Hi @pzadorovskyi , Please check below.

:white_check_mark: SQL Diagnostic Checklist for Camunda History Cleanup

These queries help diagnose why cleanup is not progressing and where locking or missing configuration might be occurring.


1. Pending Cleanup Jobs

SELECT * FROM ACT_RU_JOB WHERE HANDLER_TYPE_ = 'history-cleanup';

2. Failed Cleanup Jobs

SELECT * FROM ACT_RU_JOB WHERE HANDLER_TYPE_ = 'history-cleanup' AND EXCEPTION_MSG_ IS NOT NULL;

3. Historic Process Instances Not Marked for Deletion

SELECT COUNT(*) FROM ACT_HI_PROCINST WHERE REMOVAL_TIME_ IS NULL;

4. Variables Without Removal Time

SELECT COUNT(*) FROM ACT_HI_VARINST WHERE REMOVAL_TIME_ IS NULL;

5. Bytearrays Not Linked to Active Processes

This gives you “orphaned” byte arrays that may not be cleaned up.

SELECT COUNT(*) FROM ACT_GE_BYTEARRAY b
LEFT JOIN ACT_HI_VARINST v ON b.ID_ = v.BYTEARRAY_ID_
WHERE v.BYTEARRAY_ID_ IS NULL;

6. Historic Bytearrays Still in DB

To monitor bloat:

SELECT COUNT(*) FROM ACT_GE_BYTEARRAY;

7. History Cleanup Job Lock Contention

See how long cleanup jobs are running or waiting:

SELECT ID_, JOB_DEF_ID_, DUEDATE_, LOCK_EXP_TIME_, RETRIES_, EXCLUSIVE_, SUSPENSION_STATE_
FROM ACT_RU_JOB
WHERE HANDLER_TYPE_ = 'history-cleanup';

:hammer_and_wrench: Cleanup Tuning Script (Camunda 7.19 YAML)

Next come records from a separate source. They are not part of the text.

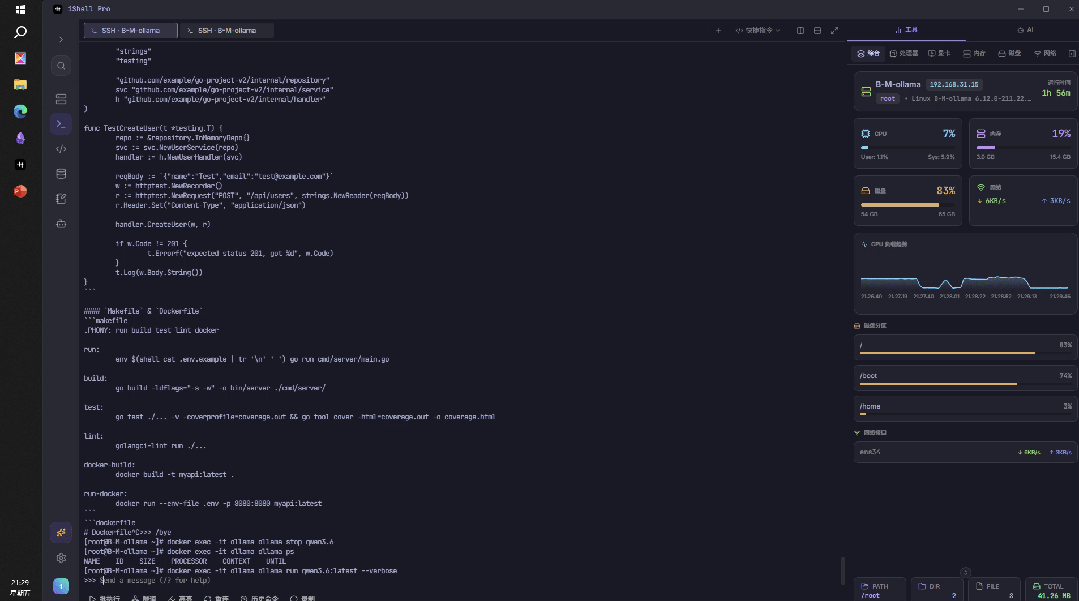Viewport: 1079px width, 601px height.
Task: Open the server list icon in sidebar
Action: tap(61, 99)
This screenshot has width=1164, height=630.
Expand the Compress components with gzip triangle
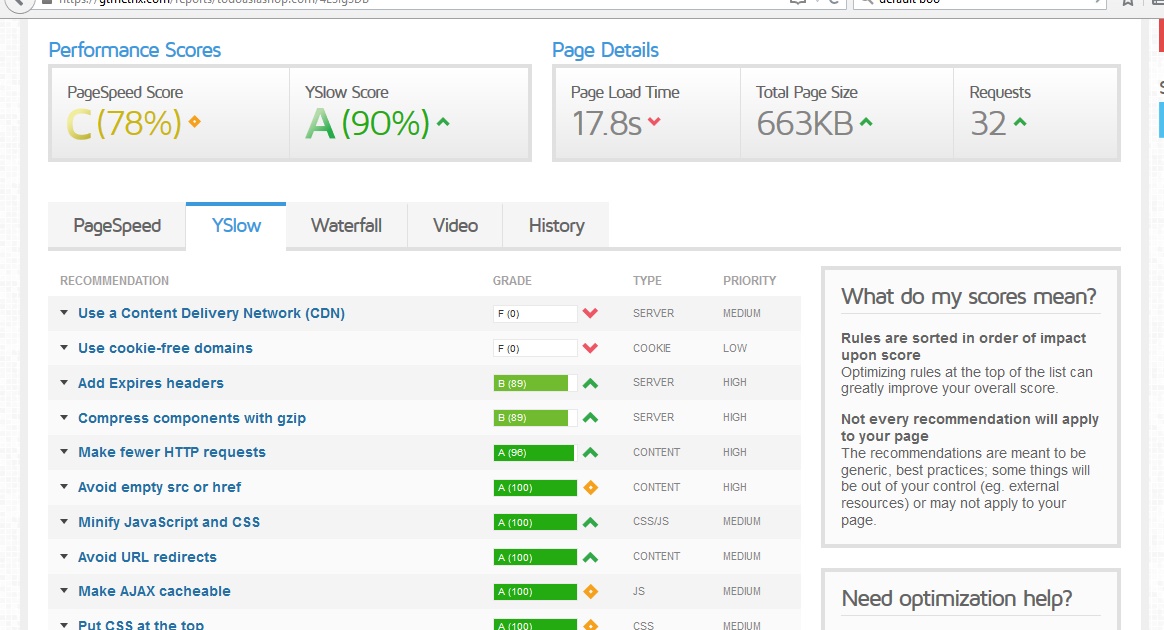(x=64, y=418)
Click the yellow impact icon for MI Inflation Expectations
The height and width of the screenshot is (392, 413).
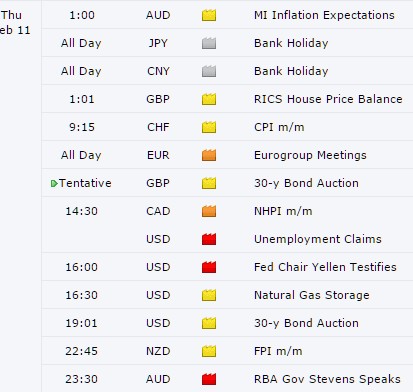click(x=209, y=15)
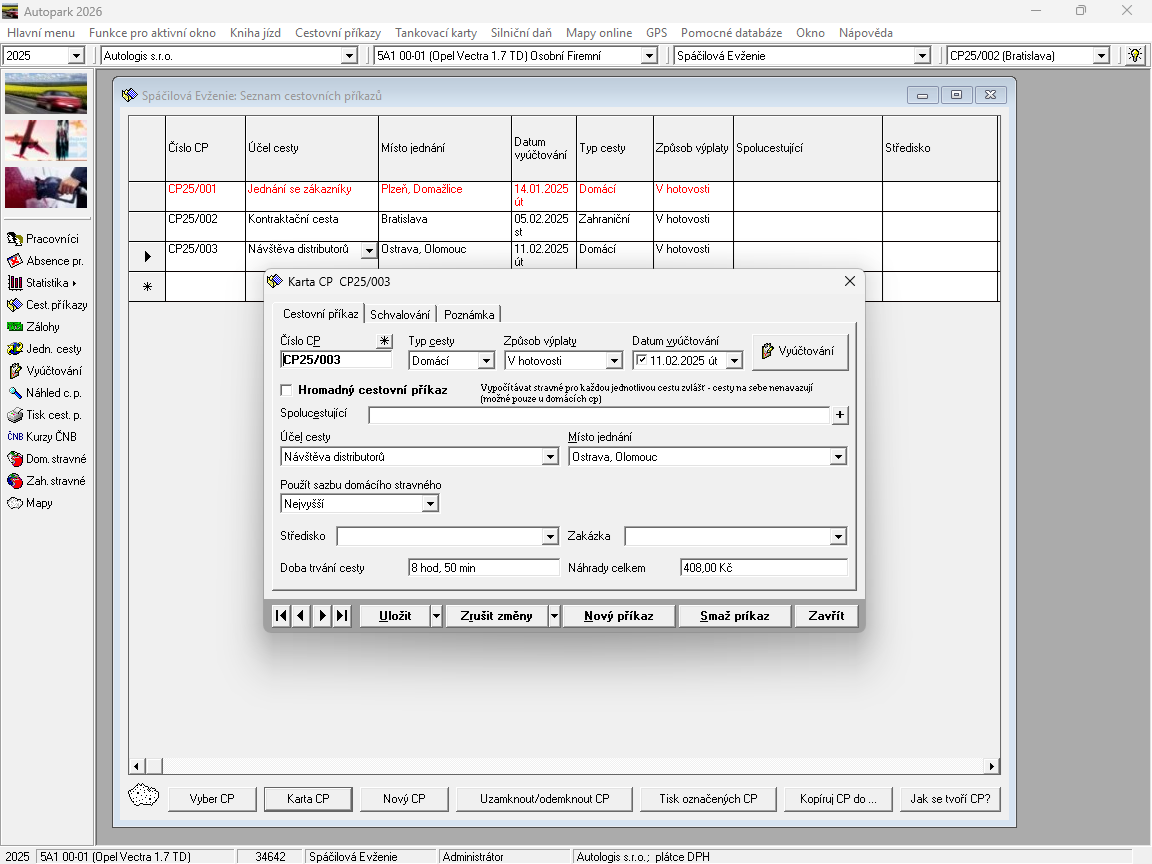Expand the Místo jednání combo box

click(x=838, y=457)
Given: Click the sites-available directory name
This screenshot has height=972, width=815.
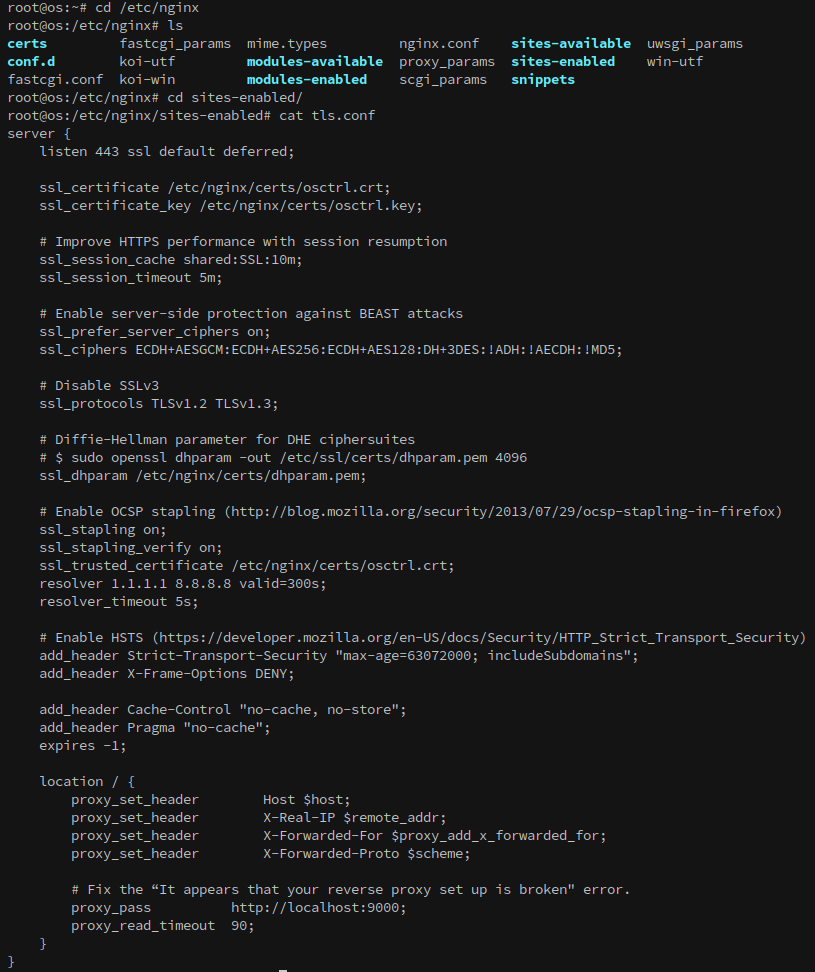Looking at the screenshot, I should click(x=571, y=43).
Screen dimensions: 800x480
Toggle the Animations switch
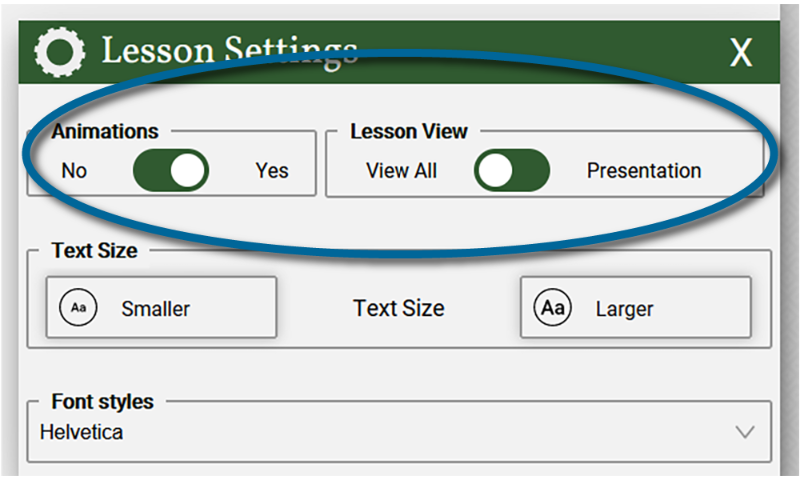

Below is a tuned application.yaml block with more conservative cleanup settings and enforced history cleanup behavior:

camunda:
  bpm:
    history-cleanup:
      batch-size: 100         # Lower to reduce DB load
      strategy: removalTimeBased
      removal-time-strategy: start
      batch-window-start-time: "02:00"
      batch-window-end-time: "06:00"
    generic-properties:
      properties:
        historyCleanupEnabled: true
        historyCleanupBatchWindowStartTime: "02:00"
        historyCleanupBatchWindowEndTime: "06:00"
        historyCleanupStrategy: removalTimeBased
        historyRemovalTimeStrategy: "start"
        batchOperationHistoryTimeToLive: "P2D"
        historyTimeToLive: "P2D"
        historyCleanupJobLogTimeToLive: "P2D"
        enableHistoricInstancePermissions: true  # Ensures correct permission propagation

:brain: Additional Tuning Tips

  1. Run Cleanup Job Manually for Testing:
managementService.toggleHistoryCleanupJobLogEnabled(false);
managementService.cleanUpHistoryAsync();
  1. Enable Logging for History Cleanup:
    To debug history cleanup:
logging.level.org.camunda.bpm.engine.impl.history.cleanup=DEBUG
  1. Tune Kafka Consumer Lag (If Applicable):
    Ensure your async Kafka consumer for history is not lagging behind. Use metrics/logs from your Kafka monitoring (Prometheus or Kafka-UI).